What the Journey Looks Like
Eurostar from London St Pancras to Paris Gare du Nord in the morning (separate ticket, booked independently). Transfer across Paris. The VSOE train departs from Paris Gare de Lyon in the afternoon. Evening in the Swiss Alps. Dinner in the dining car as you cross into Italy. Sleep somewhere around Lake Maggiore. Wake in Venice.
The mountain scenery between Switzerland and northern Italy, specifically the Simplon Pass approach and the descent toward the Italian lakes, is the best visual section of the journey. The Simplon Tunnel, completed in 1906 and at the time the longest railway tunnel in the world at 19.8km, takes you through the Alps rather than over them; the landscape on the Italian side emerges dramatically after the transit.
The arrival at Venice Santa Lucia by water taxi from the station completes the theatrical arc of the journey correctly.
The Cabins and Dress Code
Standard cabins convert from seating compartments during the day to sleeping berths at night. Single cabins are genuinely narrow. Double cabins are more comfortable for two. Grand Suites have a separate sitting room and are the only option with generously comfortable space.
Dinner is a formal affair in the dining car: jacket and tie required for men, equivalent formality for women. This is enforced at dinner. The bar car is less formal and good for drinks at any time.
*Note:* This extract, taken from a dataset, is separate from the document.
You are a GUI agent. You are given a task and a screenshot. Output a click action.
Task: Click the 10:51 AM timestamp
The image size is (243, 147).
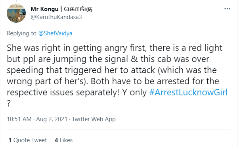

Breakfast is served in your cabin. Lunch is a lighter affair. The dining car experience is the centrepiece socially, not just gastronomically.
What You Do Not Get
Privacy from train noise. Particularly smooth sleep (90-year-old suspension). Consistent food quality (reviews vary year by year). These are the realities of the rolling stock and they are part of the experience rather than flaws to be fixed.
The Routes
The London to Venice route is the classic, operating spring through autumn. Other routes include Paris to Venice, Venice to Krakow, and various European city pairs. Belmond also offers multi-leg “Grand Journey” itineraries. Check belmond.com for the current season schedule.
Booking
Book directly through belmond.com or through a specialist luxury travel agent. Popular departures (May, September) book out 6-12 months ahead. Off-peak spring and autumn departures have more availability. Luggage limits are real: the narrow corridors and cabin storage do not accommodate large suitcases. A small overnight bag per person is practical.
Alternatives
The Glacier Express (Zermatt to St Moritz, around £200-400 first class with meals) covers spectacular Alpine scenery in a modern panoramic-window train at a fraction of the price. It is not the same experience but it is genuinely beautiful.
The VSOE is most appropriate for couples celebrating significant occasions or travellers who specifically want the early 20th-century aesthetic and are at peace with paying substantially for it.